I think the oxidation of hydroquinone with FeCl3 does´nt give pure benzoquinone, but a 1:1 complex of hydroquinone and benzoquinone called "quinhydrone".

Klute - 1-5-2008 at 06:25

Hum, that's what i feared in my first post... Well, i guess I'll stick to cat. amounts of I2. It isn't a big pain in itself, but it's just that i'm running very low on I2 and would have prefered using FeCl3 rather than getting some more iodine.
I'll try a test-tube experiment though.

garage chemist - 7-3-2011 at 12:39

I made some p-benzoquinone yesterday, using a method from the Rhodium archive: oxidation of hydroquinone with sodium chlorate in 2% H2SO4 catalysed by vanadium pentoxide.
I used:

5,5g hydroquinone
50ml 2% H2SO4
3g NaClO3
50mg ammonium metavanadate (instead of vanadium pentoxide)
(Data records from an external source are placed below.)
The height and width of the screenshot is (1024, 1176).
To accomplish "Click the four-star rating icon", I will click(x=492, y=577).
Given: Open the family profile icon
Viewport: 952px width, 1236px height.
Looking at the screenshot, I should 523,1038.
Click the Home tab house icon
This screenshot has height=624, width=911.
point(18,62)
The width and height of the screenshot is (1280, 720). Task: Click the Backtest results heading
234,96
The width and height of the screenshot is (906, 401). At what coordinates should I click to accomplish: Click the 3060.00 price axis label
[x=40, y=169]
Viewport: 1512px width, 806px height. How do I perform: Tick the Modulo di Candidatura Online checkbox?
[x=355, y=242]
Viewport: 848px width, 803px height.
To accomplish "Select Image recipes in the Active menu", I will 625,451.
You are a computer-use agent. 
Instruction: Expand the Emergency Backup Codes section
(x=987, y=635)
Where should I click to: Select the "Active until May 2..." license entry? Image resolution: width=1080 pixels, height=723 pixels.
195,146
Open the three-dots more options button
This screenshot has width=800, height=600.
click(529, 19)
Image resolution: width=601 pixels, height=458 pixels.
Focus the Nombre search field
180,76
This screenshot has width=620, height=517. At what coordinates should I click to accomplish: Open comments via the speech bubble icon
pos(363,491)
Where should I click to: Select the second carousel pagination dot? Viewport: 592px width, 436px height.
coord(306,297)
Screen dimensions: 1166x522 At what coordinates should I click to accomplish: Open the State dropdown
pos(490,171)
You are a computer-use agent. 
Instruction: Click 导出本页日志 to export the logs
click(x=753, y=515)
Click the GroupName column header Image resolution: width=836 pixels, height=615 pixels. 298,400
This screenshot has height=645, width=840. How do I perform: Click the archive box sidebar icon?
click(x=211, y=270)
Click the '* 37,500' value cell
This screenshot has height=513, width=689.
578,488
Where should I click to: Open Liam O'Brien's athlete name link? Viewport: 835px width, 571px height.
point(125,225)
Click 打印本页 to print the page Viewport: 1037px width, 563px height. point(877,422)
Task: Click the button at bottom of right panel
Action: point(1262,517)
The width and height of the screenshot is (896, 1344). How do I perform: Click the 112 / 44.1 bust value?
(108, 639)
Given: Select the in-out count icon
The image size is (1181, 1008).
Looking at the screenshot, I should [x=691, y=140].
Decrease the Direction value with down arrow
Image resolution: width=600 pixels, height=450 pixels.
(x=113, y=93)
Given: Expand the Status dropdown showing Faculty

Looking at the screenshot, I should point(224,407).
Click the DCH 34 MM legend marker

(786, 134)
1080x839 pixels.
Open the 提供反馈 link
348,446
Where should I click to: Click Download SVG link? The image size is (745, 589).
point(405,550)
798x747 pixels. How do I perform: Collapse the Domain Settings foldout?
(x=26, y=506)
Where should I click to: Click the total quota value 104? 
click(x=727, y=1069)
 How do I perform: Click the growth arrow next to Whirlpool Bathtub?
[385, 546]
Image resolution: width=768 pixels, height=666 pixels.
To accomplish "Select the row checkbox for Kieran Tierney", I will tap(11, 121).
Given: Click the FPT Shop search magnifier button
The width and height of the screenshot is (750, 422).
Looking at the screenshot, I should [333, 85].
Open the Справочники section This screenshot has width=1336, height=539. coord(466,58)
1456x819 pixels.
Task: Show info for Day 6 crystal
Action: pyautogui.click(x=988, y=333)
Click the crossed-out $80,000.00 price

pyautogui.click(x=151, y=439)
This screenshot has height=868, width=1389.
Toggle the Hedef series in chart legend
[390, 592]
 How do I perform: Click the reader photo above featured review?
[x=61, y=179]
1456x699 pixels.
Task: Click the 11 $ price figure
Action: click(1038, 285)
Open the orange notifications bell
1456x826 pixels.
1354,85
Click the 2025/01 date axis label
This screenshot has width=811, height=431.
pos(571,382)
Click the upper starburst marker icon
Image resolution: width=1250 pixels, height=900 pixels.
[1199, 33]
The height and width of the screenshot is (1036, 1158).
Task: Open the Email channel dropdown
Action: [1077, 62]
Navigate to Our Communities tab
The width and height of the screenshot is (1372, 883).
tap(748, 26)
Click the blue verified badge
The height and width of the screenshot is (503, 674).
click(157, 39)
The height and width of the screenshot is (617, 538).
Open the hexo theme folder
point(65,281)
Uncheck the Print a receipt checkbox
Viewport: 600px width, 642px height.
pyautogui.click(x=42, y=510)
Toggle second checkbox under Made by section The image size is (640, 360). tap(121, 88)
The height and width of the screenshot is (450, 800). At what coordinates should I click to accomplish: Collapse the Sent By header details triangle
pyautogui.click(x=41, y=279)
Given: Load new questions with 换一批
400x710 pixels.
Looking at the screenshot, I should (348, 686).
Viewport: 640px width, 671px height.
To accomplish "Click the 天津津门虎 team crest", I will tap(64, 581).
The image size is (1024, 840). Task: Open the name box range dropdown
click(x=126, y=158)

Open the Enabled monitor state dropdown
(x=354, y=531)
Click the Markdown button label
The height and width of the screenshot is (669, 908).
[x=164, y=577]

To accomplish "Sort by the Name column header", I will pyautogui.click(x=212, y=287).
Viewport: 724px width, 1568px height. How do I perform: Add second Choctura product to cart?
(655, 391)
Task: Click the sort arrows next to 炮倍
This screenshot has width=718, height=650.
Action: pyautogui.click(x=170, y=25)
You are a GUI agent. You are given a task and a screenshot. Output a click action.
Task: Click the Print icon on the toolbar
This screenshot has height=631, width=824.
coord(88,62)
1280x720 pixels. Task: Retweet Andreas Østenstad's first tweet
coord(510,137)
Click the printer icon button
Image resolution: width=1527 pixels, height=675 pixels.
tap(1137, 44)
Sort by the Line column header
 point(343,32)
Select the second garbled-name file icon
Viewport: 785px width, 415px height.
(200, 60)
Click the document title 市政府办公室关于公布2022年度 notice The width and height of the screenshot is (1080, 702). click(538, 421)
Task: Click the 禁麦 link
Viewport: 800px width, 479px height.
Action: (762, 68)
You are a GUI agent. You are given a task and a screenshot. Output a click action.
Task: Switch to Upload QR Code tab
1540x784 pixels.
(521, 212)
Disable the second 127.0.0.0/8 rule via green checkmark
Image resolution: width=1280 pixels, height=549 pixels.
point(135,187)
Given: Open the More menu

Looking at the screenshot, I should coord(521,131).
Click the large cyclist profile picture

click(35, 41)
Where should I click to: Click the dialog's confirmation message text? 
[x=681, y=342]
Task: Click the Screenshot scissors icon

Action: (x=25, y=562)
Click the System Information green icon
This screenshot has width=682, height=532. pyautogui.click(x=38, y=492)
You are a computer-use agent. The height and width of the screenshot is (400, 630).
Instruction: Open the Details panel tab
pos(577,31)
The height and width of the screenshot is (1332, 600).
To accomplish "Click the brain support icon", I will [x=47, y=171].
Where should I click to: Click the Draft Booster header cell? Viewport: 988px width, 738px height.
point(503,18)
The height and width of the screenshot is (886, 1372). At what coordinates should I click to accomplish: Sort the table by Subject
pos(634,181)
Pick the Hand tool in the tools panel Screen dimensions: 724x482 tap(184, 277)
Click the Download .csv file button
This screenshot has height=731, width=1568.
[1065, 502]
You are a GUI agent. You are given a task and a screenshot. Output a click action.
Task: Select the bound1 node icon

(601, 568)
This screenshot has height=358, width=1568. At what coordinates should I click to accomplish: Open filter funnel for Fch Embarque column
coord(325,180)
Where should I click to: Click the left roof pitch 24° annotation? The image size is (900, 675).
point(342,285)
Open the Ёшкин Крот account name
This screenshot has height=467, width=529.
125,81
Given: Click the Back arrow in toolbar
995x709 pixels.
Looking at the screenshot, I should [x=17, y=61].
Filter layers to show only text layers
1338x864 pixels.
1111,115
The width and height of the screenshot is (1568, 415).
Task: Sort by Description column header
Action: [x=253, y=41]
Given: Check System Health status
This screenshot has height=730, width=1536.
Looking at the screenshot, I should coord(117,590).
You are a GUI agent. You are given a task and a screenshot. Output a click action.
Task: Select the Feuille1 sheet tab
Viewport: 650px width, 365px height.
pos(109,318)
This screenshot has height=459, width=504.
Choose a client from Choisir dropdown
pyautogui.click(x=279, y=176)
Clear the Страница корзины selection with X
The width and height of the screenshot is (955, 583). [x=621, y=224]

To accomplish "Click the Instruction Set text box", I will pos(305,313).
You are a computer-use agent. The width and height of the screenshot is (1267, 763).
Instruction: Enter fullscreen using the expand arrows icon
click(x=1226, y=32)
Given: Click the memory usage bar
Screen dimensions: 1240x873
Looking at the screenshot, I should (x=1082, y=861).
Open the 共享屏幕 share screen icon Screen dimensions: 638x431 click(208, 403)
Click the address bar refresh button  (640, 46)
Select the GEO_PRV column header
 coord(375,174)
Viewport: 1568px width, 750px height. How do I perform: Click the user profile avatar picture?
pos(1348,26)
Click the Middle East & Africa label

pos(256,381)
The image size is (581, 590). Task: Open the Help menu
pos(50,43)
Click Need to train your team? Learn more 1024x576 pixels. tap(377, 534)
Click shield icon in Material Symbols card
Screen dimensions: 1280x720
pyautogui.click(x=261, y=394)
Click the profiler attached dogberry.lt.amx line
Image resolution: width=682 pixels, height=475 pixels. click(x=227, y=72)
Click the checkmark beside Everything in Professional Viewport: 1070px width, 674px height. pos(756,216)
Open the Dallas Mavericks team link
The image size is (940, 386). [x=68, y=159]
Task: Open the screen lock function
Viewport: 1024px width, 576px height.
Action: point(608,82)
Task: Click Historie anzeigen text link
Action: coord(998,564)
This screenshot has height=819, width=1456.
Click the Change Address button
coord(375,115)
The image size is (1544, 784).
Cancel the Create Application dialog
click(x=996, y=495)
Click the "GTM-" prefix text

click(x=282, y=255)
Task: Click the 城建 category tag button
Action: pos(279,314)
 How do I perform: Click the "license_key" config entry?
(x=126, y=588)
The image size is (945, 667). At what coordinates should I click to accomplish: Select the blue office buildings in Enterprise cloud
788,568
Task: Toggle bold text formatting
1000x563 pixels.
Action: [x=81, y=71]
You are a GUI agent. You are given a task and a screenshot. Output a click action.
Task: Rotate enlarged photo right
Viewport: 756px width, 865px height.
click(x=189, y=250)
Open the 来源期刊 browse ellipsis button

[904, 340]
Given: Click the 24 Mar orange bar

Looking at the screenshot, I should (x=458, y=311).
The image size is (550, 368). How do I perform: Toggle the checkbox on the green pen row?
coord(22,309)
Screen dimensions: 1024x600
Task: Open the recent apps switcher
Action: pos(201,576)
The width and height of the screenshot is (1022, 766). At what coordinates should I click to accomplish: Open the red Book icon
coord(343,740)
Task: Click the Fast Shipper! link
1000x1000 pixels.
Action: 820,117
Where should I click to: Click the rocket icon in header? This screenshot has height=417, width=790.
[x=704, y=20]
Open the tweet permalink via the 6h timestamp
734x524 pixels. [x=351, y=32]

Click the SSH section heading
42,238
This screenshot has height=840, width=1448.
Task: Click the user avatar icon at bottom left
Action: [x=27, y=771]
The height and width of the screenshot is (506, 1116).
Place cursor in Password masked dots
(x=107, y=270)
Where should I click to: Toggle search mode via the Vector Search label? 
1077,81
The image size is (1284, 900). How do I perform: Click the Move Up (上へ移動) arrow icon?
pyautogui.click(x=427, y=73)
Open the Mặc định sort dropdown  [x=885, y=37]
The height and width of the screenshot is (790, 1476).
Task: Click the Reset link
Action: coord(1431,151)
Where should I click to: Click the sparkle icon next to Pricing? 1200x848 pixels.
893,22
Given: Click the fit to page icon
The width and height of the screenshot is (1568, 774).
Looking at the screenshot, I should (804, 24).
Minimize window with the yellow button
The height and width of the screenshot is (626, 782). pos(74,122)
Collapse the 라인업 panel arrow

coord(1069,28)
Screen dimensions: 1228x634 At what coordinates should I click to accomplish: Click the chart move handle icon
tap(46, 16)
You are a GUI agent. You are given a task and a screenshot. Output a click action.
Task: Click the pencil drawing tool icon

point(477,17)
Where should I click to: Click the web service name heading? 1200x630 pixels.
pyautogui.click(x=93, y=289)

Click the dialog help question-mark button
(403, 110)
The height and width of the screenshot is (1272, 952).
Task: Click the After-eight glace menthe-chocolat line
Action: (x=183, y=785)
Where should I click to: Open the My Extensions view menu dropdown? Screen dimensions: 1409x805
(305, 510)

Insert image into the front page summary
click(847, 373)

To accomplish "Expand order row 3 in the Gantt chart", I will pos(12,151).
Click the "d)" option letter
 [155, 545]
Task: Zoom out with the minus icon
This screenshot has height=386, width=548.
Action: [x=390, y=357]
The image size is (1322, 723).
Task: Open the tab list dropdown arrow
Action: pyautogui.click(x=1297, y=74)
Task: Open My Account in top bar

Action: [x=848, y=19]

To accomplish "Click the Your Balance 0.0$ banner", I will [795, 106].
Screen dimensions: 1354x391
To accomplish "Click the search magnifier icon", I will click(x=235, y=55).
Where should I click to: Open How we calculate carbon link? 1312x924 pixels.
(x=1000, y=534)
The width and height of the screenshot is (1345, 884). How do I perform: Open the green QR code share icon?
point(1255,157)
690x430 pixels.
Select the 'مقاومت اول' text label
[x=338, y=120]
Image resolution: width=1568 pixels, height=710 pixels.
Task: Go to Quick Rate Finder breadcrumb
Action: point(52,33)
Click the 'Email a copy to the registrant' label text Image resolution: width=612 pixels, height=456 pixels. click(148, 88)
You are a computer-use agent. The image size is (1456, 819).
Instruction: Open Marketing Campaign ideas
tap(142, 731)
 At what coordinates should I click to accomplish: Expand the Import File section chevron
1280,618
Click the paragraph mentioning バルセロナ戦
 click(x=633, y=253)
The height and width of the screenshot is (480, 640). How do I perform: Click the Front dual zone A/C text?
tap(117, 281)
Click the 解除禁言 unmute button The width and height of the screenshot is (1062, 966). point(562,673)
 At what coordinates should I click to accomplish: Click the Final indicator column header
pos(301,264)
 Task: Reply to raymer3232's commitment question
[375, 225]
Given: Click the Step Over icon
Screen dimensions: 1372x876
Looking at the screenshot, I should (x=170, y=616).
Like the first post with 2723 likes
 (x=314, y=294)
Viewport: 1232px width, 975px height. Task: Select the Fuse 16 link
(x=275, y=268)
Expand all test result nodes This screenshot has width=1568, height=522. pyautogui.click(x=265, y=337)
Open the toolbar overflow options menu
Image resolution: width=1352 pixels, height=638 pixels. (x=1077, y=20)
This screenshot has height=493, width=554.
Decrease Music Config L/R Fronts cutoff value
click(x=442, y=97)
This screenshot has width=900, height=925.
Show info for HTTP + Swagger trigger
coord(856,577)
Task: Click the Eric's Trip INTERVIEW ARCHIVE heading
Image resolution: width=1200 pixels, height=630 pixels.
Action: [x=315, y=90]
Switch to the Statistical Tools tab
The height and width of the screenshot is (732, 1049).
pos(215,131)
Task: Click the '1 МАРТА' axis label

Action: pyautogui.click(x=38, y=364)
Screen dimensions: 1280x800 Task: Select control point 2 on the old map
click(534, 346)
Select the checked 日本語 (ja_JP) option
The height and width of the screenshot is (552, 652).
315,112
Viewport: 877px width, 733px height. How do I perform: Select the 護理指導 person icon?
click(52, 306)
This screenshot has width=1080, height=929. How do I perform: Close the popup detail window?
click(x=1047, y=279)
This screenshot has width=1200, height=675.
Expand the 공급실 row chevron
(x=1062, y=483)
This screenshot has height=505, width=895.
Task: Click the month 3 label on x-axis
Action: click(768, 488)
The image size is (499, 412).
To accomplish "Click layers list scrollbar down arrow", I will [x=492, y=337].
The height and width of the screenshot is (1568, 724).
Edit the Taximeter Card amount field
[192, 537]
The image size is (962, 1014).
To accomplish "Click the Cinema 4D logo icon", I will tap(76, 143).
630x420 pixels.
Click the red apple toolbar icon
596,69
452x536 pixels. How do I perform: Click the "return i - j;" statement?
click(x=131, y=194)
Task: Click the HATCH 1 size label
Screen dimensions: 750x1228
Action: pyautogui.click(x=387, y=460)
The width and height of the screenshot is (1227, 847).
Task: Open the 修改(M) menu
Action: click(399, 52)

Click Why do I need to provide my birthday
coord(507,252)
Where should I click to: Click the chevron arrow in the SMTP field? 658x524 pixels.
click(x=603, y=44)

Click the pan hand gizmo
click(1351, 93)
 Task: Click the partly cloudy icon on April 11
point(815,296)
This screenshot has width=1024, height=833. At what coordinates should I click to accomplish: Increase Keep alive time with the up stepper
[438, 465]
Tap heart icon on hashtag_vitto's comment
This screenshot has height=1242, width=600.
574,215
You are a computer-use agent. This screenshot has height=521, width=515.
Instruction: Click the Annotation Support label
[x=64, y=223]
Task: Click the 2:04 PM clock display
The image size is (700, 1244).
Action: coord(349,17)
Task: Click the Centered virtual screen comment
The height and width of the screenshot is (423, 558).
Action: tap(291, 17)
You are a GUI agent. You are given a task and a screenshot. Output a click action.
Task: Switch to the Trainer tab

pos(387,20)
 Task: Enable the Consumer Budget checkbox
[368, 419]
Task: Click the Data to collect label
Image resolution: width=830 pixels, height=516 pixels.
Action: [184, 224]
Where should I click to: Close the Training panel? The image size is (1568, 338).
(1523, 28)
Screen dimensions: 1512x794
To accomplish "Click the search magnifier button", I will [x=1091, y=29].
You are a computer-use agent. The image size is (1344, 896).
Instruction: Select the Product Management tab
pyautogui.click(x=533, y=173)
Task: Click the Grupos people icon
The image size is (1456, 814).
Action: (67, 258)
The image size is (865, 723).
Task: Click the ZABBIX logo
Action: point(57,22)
Everything was mixed in a flask and magnetically stirred. Not much happened at room temperature, so I slightly warmed the mixture (ca. 30°C). This made it turn black, and a black, foamy sludge formed. I left the reaction alone for an hour, with stirring, and as I came back, it had turned a beautiful yellow color with plenty of finely crystalline yellow precipitate, which I filtered and washed with water.
I only pressed the substance between two filter papers to remove most of the water, and bottled the moist product to avoid sublimation losses. I am planning to use this in Klute's synthesis of 4-methoxyphenol:
http://www.sciencemadness.org/talk/viewthread.php?tid=9835#p...

Today, I came back to the filter papers, and all the adhering benzoquinone crystals had disappeared overnight. The papers were still moist. This stuff evaporates (sublimes) faster than water!
I find that it smells quite nice, spicy and aromatic, it reminds me of some kind of spice in chinese food.